Please quote, word for word, the stretch of the tribute to Darren Zenko from "Darren was the" through "he was hilarious.".

→ **TEXT SECTION**:
-------------------------
Working closely with him unleashed paradox—he was dismissively confident, furious and Trudeau-finger-stabbing the pedantic choices of our weakened estates of government and media, especially when it came to excusing war or the takeover of browntown by one-note, craven developers. Anyone parroting the meaningless phrase "world class," written off forever. But he judged his own work as lividly, practically thrashing his head on the alphabet piano like Don Music if one of his proofreader-pen cartoon panels didn't meet some high personal standard. Snowballs of paper at his feet. Another coffee mug of wine down. He'd joke about the density of his work—there's plenty of time, forever really, to transmit all these ideas, right? Plenty of breathing room? Guys?
But just look at who he was, so many (if not precisely "infinite") lives compressed into one crazy goofball—like a polyfaced central computer overheating a '50s pulp. He was a soothing CJSR DJ scientist bent on exploration and aural seduction, ever asking, are we not men? A woodcarver, sinew-sewer and art encourager. A patient dungeon master who refused to snuff the torch on oral history and collective imagination, even as he scripted his comic script swan song, Delving. Zenko, a son who had more contact with his parents than any of his close peers dared, love and respect and, let's face it, an underlying hope to make proud. He was a total culture fetishist who packed encyclopedic knowledge and philosophy into every barely-played-videogame review, pulling wider during late-night conversations about everything from Achewood rap to the cricketed air in Nanton to the taxonomy of the known gods. Throw in a note-perfect karaoke "Piano Man," while you're at it, and maybe move a few inches back from the TV, OK, buddy? Shadow hide you!
Darren was the author of 2.5 published books of, as he self-reviewed, "total bullshit," written nonetheless with campfire tenderness and come-hither awe—and then came the shining Field Guide to Monsters. Back of the net, a-ha! A basically perfect toss of the scrote.
He was a librarian-priest of the Marvel Universe, quoting canon religiously; one of his end requests was a Kirby god on his whiteboard, alongside his mysterious spirit weasel. Spellcasting, it seems, and why not? The spiller of wine liked big butts and he could not lie; this devotion he once discussed with Leonard Nimoy. He was a skeptic; he was also a believer who taught each of us on the inside thousands of things, a walking university. Even poisonous, he was hilarious.
A restless outsider because of skill and fetish, Zenko was perhaps most crucially a loyal lover of damaged hearts, and these rushed in great numbers to him in the end, like some shrunken Mecca, to smell the warm peach fuzz on his head and thank him for the love that none could own but pretty much anyone could have. He was the best friend to many, a hopelessly dedicated husband, too. As the days shrank away he snuggled with his estranged wife via handheld tech, merging tenderly their two hospital beds in separate cities over 3G: </3.
And this we shall all remember forever: Zonks passed out at, seriously, every single fucking party, ever. There are hundreds of photos of his public narcolepsy. So, his body a final ruin, as he grew sleepier and sleepier holding hands on the way to last Wednesday, something familiar was actually happening. May as well lay back and enjoy it. The party—including the adventure party, his fellowship—was shutting down, fading, and so, too, he. Watery breath. Please no. Can't we just ... but so it was. Darren Zenko went peacefully, beautifully to sleep. Shadow hide you.
And this sure fits: of the many souls I have ever known, his was the most human.
He has been and always shall be The Most Famous Guy in Town. You spoiled us, Darren. Now we come to spread your dust in the alleys and valleys you adored, places you wandered, ever pondering. You spoiled us.
-------------------------
→ **SUPPLIED RECORDS**:
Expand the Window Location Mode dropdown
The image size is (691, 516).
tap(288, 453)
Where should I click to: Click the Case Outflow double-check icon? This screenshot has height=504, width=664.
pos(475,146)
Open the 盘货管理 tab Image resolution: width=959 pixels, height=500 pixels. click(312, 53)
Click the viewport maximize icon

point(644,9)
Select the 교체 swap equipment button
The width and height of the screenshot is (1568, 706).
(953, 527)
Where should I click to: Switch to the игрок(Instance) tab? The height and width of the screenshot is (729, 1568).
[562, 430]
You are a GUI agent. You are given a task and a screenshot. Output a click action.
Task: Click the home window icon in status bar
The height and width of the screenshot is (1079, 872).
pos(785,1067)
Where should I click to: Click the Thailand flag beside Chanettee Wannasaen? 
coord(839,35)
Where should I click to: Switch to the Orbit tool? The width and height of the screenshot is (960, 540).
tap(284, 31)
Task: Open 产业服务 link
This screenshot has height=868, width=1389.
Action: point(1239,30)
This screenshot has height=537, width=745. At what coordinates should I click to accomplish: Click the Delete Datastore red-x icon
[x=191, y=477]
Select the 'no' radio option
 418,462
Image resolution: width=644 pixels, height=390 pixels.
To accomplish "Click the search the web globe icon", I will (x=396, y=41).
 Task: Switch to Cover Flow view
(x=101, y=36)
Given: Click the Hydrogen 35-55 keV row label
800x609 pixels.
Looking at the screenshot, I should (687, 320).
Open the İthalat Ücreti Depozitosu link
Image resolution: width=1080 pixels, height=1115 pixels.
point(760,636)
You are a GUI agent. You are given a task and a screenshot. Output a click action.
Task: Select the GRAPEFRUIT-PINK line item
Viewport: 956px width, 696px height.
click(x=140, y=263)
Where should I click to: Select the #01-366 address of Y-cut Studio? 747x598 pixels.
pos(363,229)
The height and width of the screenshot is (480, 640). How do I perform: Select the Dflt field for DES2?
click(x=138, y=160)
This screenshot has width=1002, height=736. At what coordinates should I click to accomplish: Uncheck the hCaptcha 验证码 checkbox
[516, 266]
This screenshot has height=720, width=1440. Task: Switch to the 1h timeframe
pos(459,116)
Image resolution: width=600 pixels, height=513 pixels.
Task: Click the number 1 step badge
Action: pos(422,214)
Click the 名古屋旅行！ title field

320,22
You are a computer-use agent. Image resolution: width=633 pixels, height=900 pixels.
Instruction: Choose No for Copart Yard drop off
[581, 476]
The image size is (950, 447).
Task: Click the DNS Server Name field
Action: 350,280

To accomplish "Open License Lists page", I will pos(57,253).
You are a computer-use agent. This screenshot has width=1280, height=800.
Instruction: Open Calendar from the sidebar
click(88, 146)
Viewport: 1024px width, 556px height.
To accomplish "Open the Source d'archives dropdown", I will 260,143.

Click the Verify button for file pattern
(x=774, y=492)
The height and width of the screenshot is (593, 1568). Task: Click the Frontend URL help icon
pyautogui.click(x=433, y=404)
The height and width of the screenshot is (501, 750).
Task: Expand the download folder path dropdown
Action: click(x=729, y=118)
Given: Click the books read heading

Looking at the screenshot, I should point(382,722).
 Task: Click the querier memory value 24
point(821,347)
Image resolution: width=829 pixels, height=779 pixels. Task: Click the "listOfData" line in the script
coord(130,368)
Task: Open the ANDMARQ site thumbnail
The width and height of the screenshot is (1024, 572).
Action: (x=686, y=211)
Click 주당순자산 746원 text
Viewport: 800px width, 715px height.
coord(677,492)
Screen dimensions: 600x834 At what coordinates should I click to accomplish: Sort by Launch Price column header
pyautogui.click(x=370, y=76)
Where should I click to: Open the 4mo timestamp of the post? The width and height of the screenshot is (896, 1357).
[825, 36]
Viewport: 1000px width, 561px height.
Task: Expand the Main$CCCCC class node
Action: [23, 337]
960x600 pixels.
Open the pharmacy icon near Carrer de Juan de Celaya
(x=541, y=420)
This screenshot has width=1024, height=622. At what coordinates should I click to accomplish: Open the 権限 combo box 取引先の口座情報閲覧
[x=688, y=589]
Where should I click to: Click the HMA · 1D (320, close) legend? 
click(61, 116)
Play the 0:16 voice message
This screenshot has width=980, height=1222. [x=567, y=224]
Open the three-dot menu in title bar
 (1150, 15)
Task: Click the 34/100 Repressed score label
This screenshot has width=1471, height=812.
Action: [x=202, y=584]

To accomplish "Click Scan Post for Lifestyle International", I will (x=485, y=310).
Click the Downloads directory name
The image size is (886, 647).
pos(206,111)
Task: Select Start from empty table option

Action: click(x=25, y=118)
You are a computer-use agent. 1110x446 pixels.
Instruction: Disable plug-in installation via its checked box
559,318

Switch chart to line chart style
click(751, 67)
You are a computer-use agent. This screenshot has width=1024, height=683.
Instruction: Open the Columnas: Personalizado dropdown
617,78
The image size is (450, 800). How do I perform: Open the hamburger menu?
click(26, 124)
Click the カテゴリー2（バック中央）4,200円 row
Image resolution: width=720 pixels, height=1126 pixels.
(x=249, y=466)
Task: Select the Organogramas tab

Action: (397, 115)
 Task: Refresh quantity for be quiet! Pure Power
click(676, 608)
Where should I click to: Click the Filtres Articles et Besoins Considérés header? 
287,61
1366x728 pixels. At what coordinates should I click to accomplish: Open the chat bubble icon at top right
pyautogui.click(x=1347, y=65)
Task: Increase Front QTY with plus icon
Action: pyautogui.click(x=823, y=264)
-------------------------
→ **RESULT OF THE TASK**:
Darren was the author of 2.5 published books of, as he self-reviewed, "total bullshit," written nonetheless with campfire tenderness and come-hither awe—and then came the shining Field Guide to Monsters. Back of the net, a-ha! A basically perfect toss of the scrote.
He was a librarian-priest of the Marvel Universe, quoting canon religiously; one of his end requests was a Kirby god on his whiteboard, alongside his mysterious spirit weasel. Spellcasting, it seems, and why not? The spiller of wine liked big butts and he could not lie; this devotion he once discussed with Leonard Nimoy. He was a skeptic; he was also a believer who taught each of us on the inside thousands of things, a walking university. Even poisonous, he was hilarious.